On Thursday, Pulitzer Prize-winning business writer David Cay Johnston wrote an editorial laying out the hard truth for Treasury Secretary Steven Mnuchin: he has no legal choice but to hand over President Donald Trump's tax returns to Congress. The law says he must.
"The reason will no doubt surprise those who think Trump can thumb his nose at the law governing Congressional access to anyone's tax returns, including his," wrote Johnston. "It will for sure shock Trump, who claims that 'the law is 100 percent on my side.'"
But not so: "Under Section 6103 of our tax code, Treasury officials 'shall' turn over the tax returns 'upon written request' of the chair of either Congressional tax committee or the federal employee who runs the Congressional Joint Committee on Taxation.
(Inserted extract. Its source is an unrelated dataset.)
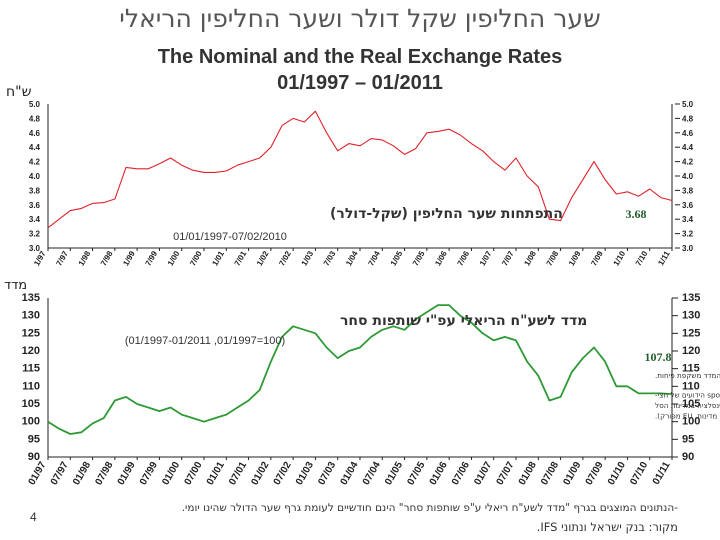 This screenshot has height=540, width=720. I want to click on x-tick-label: 7/04, so click(374, 258).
No request has ever been refused, a host of former Congressional tax aides tell me."
Furthermore, he wrote, there is "a law requiring every federal 'employee' who touches the tax system to do their duty or be removed from office," fined up to $10,000, and imprisoned for up to five years.
When push comes to shove, said Johnston, Mnuchin won't risk it, as removal from office would financially ruin him. IRS commissioner Charles Rettig could lose his law license, as well.
But even if they do comply, said Johnston, they may still have legal problems, thanks to "the provision requiring removal from office for anyone who 'conspires or colludes with any other person.'"
"Mnuchin has acknowledged that Treasury officials talked with White House officials. And Rettig indicated he has spoken with Mnuchin and others at Treasury," concluded Johnston. "How many others were in the loop? Maybe Congressional hearings will tell us."